The hyperbolic equations above are then identical in form to the ones which obtain for the Unruh effect. The spacetime trajectory in the u and v coordinates is then hyperbolic. Thus for an observer sitting on a frame fixed next to the event horizon of the black hole there would be a huge thermal bath of particles which would become very hot $T~\rightarrow~\infty$ as $r~\rightarrow~2M$. The four velocities $U_u$ and $U_v$ will then satisfy

$$U_u = 1/(4M(r/2M - 1))e^{t/2M}cosh(gs), U_v = 1/4M((r/2M - 1))e^{t/2M}sinh(gs),$$

with

$$(U^u)^2~-~(U_v)^2~=~16M^2(1~-~r/2M)e^{-t/2M},$$

and so the temperature of the black hole is $T~\sim~1/2\pi g$ and

$$T~=~\frac {e^{t/M}}{8\pi M}\sqrt{1~-~r/2M}).$$

Now for $r~\rightarrow~\infty$ and $t~\rightarrow~\infty$ this recovers the standard black hole temperature result of

$$T~=~\frac{1}{8\pi M}.$$

Thus for an observer held close to the event horizon of a black the additional acceleration effectively heats up the black hole on that frame.

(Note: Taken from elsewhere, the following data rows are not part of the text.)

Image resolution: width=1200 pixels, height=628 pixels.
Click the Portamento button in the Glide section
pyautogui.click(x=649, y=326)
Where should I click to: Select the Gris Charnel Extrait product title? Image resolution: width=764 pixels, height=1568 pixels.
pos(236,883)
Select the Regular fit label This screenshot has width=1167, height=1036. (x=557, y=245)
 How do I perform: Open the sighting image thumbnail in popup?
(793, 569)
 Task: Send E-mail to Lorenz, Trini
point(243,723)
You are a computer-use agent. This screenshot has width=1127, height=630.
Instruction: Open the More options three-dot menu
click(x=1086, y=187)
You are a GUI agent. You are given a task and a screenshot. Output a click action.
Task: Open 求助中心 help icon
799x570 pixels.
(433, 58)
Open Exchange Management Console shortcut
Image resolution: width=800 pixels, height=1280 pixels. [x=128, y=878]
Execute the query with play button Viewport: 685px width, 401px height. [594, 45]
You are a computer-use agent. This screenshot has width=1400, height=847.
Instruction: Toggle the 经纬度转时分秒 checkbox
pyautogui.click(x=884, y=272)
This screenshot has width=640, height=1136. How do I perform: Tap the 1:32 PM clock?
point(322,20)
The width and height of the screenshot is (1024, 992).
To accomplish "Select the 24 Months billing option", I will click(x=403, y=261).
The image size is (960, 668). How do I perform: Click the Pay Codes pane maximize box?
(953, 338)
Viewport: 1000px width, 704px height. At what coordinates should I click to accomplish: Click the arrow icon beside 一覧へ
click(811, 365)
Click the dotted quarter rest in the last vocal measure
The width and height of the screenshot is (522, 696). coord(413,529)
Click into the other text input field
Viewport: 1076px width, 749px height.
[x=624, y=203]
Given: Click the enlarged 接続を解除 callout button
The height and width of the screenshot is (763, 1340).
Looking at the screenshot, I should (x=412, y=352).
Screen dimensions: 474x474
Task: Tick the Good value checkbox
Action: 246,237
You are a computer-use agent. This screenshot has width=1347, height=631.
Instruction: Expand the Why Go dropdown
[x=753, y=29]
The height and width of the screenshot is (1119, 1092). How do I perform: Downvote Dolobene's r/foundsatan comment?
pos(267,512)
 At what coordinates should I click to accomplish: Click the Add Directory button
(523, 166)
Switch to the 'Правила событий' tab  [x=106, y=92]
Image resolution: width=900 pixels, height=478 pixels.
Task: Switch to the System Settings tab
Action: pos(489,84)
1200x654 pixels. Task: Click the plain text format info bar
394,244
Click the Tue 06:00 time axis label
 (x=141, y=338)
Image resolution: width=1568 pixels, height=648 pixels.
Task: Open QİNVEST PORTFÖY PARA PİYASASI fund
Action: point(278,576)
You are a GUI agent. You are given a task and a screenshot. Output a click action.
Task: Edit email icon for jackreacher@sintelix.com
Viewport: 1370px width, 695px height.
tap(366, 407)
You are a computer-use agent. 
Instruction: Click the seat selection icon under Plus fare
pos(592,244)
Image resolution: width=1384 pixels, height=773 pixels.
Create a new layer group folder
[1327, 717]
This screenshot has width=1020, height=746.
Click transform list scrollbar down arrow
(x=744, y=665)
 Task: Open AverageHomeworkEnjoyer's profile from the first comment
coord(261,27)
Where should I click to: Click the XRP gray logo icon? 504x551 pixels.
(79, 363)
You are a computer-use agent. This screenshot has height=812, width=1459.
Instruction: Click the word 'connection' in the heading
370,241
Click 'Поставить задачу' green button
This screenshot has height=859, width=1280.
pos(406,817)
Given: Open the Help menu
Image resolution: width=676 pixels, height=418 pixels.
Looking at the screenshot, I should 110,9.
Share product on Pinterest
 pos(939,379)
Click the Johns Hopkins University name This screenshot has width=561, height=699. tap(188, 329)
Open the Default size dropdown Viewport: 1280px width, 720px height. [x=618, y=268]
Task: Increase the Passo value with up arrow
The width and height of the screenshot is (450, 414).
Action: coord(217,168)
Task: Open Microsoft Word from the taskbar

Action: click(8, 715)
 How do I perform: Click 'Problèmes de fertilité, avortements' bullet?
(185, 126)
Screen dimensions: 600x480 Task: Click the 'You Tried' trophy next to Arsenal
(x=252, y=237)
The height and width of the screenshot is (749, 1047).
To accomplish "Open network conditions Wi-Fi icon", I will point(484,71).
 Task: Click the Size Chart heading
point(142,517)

I think this might also indicate that for a distant observer there is a question as to what she would see of her compatriot held fixed near the black hole. This might be an interesting problem to examine.

6. Mar 20, 2008

### Lawrence B. Crowell

I made a couple of Tex errors on the above discussion which I corrected

L. C.

7. Mar 20, 2008

### Lawrence B. Crowell

These exotic black holes are BPS black holes, and pertain to issues of quantum gravity or dualities between D-branes and gauge charges. The astrophysical black hole is massive and these putative physics are in some infinitesimal region (or a small number of Planck lengths) from the event horizon. Hence for a stellar black hole these BPS things don't contribute much of anything.

Lawrence B. Crowell